Wayne Dyer (born 24 November 1977) is a former professional footballer who played as a midfielder. Born in England, he represented the Montserrat national team at international level.

Dyer notably scored Montserrat's first goal in FIFA World Cup qualification when he scored in the 88th minute of a 2002 FIFA World Cup qualification home leg against the Dominican Republic on 19 March 2000. The match was played in Port of Spain, Trinidad as the only pitch in Montserrat was unusable due to volcanic activity. Montserrat lost 3–1 and lost both games 6–1 on aggregate. In June 2011, after a gap of seven years he appeared again for his national team in a World Cup qualifying match against Belize.

In England, Dyer played for Birmingham City, Oxford United, Walsall, Stevenage Borough, and before Bromsgrove, Hinckley United, Stourbridge, Solihull Borough, Kettering Town and Chesham United.

Career
Dyer joined Hednesford Town in October 2007 after two seasons at Bromsgrove Rovers, with the move to Keys Park covered in a recent edition of British football publication FourFourTwo magazine.

He moved to Chasetown but was loaned to Coleshill Town in October 2008 where he played three matches.
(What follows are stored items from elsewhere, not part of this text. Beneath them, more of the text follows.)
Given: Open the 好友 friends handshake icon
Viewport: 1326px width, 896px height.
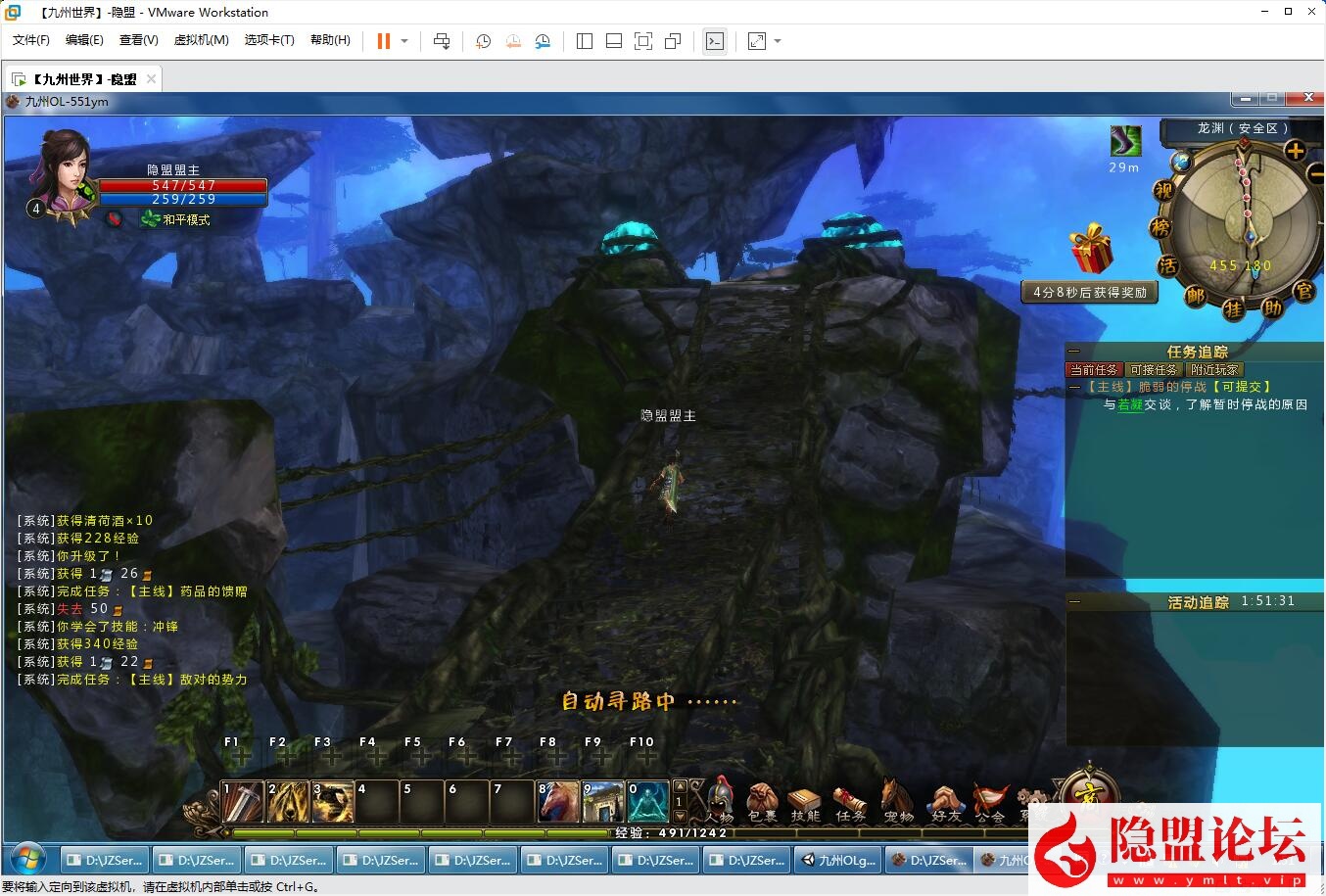Looking at the screenshot, I should coord(945,799).
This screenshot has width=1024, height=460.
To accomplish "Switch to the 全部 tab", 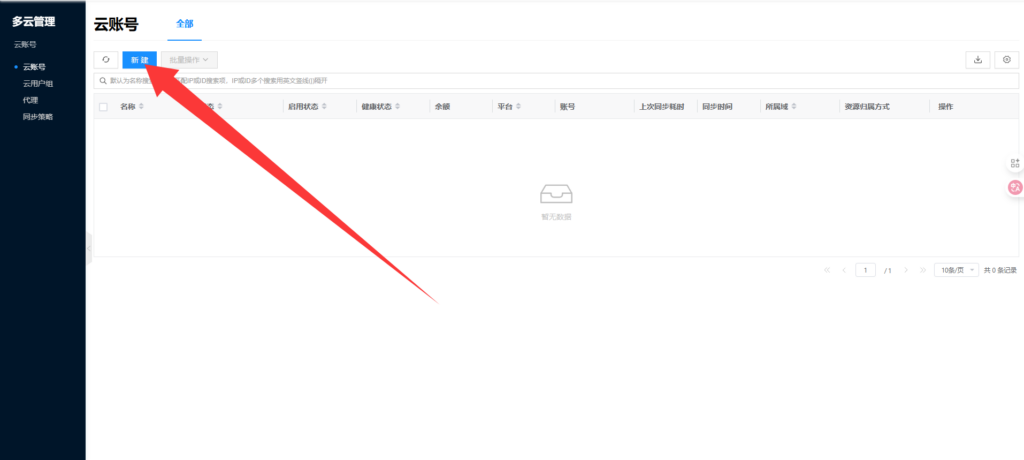I will [184, 23].
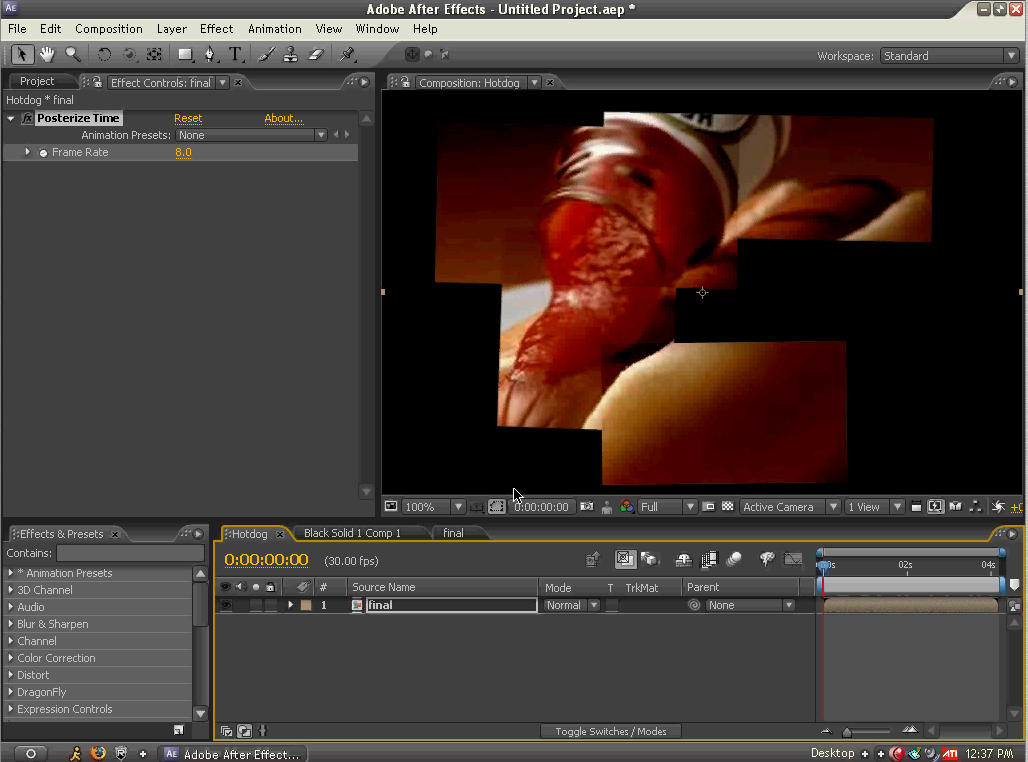Image resolution: width=1028 pixels, height=762 pixels.
Task: Click the timeline zoom slider handle
Action: tap(847, 732)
He then moved to Redditch United in the Conference North after moving from Barwell where he made 13 appearances in all, six in the league, scoring one goal—a diving header in the second minute of second half stoppage time to give Barwell a 2–1 victory over Grantham Town on 4 September 2010 after coming on a substitute.

Dyer made his first appearance for Redditch against Gainsborough Trinity on 6 November 2010. He went on to make ten appearances for Redditch, all in the league, with nine starts and one substitute appearance, before being released in February 2011.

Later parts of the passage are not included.